16 January, 2026
former-biotech-ceo-faces-lawsuit-over-alleged-insider-trading

The former chief executive of Emergent BioSolutions, Robert Kramer, has been sued by the New York Attorney General’s office for allegedly engaging in insider trading related to the company’s COVID-19 vaccine. The lawsuit claims that Kramer profited over $10 million by selling his company shares while having knowledge of contamination issues affecting the vaccine’s production.

Emergent BioSolutions, a government contractor based in Baltimore, was responsible for mass-producing vaccine doses, including those for the AstraZeneca COVID-19 vaccine. The company faced significant challenges, with approximately 400 million doses destroyed in 2021 due to contamination at its facility. According to the allegations, before these contamination issues were made public, Kramer sold his shares and collected $10.1 million from these transactions.

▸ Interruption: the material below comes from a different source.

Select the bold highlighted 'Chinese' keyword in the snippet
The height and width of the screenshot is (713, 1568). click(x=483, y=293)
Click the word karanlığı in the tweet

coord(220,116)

New York Attorney General Letitia James emphasized the seriousness of the allegations, stating, “Corporate executives who use insider information to illegally trade company stocks and make a profit betray the public’s trust.” She highlighted that at a critical time during the COVID-19 pandemic, Kramer exploited his position to profit while being aware of the significant production challenges facing Emergent.

The lawsuit seeks damages, the return of profits gained from the alleged insider trading, and costs associated with the legal proceedings. Additionally, it was revealed that Emergent had paid $900,000 in penalties for allowing Kramer’s trading plan, which was deemed a violation of New York’s Martin Act prohibiting insider trading.

Emergent BioSolutions had announced contracts with AstraZeneca in the summer of 2020, valued at a combined $261 million, to manufacture a large-scale supply of the COVID-19 vaccine. Following this announcement, the company’s stock price surged by 43.6%, rising from $94.99 to $136.49. However, starting in September and early October 2020, Emergent encountered manufacturing difficulties and contamination issues that were known to Kramer.

The lawsuit details that on October 6, 2020, an executive vice president shared a presentation with Kramer, which outlined problems with contaminated batches of the vaccine. By October 13, 2020, Emergent had concluded that multiple vaccine batches would likely be lost due to these contamination concerns. Despite this knowledge, Kramer initiated a stock trading plan in mid-October through his investment advisor, allowing him to sell shares at predetermined dates and prices.

The legal action claims that Kramer signed this trading plan on November 13, 2020, and it became effective immediately. He began selling shares on January 15, 2021, and completed his final transactions by February 8, 2021. Shortly after these sales, Emergent’s stock price began a steady decline, which it has not recovered since. In April 2021, the U.S. Food and Drug Administration ordered a permanent halt to the company’s production of the AstraZeneca vaccine.

As the lawsuit unfolds, it raises significant questions about corporate governance and ethical standards within the biotechnology sector. Kramer’s actions, if proven, not only highlight potential violations of insider trading laws but also the broader implications for trust in pharmaceutical companies during a global health crisis.